Un cinéma à la hauteur de l'Histoire
Il y a des films qui arrivent comme des événements. Pas simplement comme des sorties de cinéma, mais comme des moments de rupture dans notre rapport au septième art. Oppenheimer de Christopher Nolan est de ceux-là.
Trois heures. C'est le temps qu'il vous faudra pour traverser la vie de J. Robert Oppenheimer, le "père de la bombe atomique", et en ressortir, comme lui, profondément transformé. Nolan ne raconte pas simplement l'histoire d'un homme. Il raconte l'histoire d'une conscience confrontée à ce qu'elle a créé.
Je suis devenu la Mort, le destructeur des mondes. — J. Robert Oppenheimer, citant la Bhagavad-Gita
Une forme au service du fond
Ce qui stupéfie d'emblée, c'est la maîtrise formelle du film. Nolan utilise le format IMAX avec une intelligence rare : les scènes en couleur pour la subjectivité d'Oppenheimer, le noir et blanc pour la procédure judiciaire distante, froide, bureaucratique. Ce n'est pas un gadget. C'est une véritable architecture narrative.

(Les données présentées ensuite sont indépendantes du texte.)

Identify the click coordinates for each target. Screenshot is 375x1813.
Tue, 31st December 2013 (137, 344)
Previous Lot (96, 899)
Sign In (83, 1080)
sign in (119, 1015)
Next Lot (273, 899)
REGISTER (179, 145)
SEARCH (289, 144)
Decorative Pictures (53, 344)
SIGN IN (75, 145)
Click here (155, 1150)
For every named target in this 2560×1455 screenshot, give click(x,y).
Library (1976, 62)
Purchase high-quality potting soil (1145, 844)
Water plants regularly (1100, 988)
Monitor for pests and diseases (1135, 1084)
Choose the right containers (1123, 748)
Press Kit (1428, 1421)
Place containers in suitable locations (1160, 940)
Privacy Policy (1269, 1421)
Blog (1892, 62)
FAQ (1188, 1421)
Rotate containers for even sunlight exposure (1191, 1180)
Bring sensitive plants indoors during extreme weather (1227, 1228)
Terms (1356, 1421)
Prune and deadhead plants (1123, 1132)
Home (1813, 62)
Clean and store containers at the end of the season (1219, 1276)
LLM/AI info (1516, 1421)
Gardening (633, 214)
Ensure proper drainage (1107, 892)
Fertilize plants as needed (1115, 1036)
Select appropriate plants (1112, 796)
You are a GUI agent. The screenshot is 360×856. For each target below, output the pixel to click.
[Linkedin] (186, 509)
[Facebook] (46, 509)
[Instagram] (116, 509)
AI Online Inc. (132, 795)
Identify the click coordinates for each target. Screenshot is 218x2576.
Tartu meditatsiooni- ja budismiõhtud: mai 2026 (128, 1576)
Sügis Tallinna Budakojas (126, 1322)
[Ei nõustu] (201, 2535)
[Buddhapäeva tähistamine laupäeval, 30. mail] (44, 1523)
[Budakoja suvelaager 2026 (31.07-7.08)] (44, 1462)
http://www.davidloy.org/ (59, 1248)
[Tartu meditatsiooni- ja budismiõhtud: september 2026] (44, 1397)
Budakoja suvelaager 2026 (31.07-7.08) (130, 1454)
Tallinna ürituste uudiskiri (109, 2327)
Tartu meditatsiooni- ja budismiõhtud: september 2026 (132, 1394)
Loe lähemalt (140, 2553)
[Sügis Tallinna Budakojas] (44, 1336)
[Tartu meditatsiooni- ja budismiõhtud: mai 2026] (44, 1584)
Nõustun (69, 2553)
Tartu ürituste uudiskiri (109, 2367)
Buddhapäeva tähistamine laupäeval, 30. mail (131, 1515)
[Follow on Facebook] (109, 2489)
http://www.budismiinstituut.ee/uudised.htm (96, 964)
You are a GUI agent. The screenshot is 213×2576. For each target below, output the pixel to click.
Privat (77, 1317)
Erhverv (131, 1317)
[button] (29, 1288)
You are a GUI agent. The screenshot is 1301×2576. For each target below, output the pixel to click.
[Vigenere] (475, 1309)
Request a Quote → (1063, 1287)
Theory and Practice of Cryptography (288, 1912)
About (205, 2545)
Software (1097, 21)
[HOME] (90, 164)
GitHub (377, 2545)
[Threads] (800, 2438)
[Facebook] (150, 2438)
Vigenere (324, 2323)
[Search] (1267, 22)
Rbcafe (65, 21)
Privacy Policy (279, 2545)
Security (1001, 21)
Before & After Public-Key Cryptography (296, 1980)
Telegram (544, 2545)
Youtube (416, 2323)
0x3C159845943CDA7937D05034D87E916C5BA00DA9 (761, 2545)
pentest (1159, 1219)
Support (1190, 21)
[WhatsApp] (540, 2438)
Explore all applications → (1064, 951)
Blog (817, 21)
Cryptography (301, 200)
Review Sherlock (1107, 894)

La photographie de Hoyte van Hoytema atteint des sommets. Chaque image respire. Chaque cadre est pensé. Il y a dans ce film une conscience plastique qui place Nolan parmi les plus grands formalistes du cinéma contemporain.
Cillian Murphy, performance de l'année
Au cœur de ce dispositif colossal, Cillian Murphy. L'acteur irlandais livre une performance d'une intensité rare. Il habite Oppenheimer avec une précision chirurgicale, transmettant à la fois le génie, le doute, l'orgueil et la culpabilité d'un homme qui a changé le monde sans en mesurer les conséquences.
Robert Downey Jr., en Lewis Strauss, est également exceptionnel. Son personnage, plus ambigu, plus retors, offre un contrepoint parfait à l'idéalisme d'Oppenheimer.
Notre verdict
Oppenheimer n'est pas un film confortable. Il demande de l'attention, de la concentration, de la disponibilité. Mais ce qu'il offre en retour est rare : la sensation d'avoir été bousculé, interrogé, transformé. C'est la définition même du grand cinéma.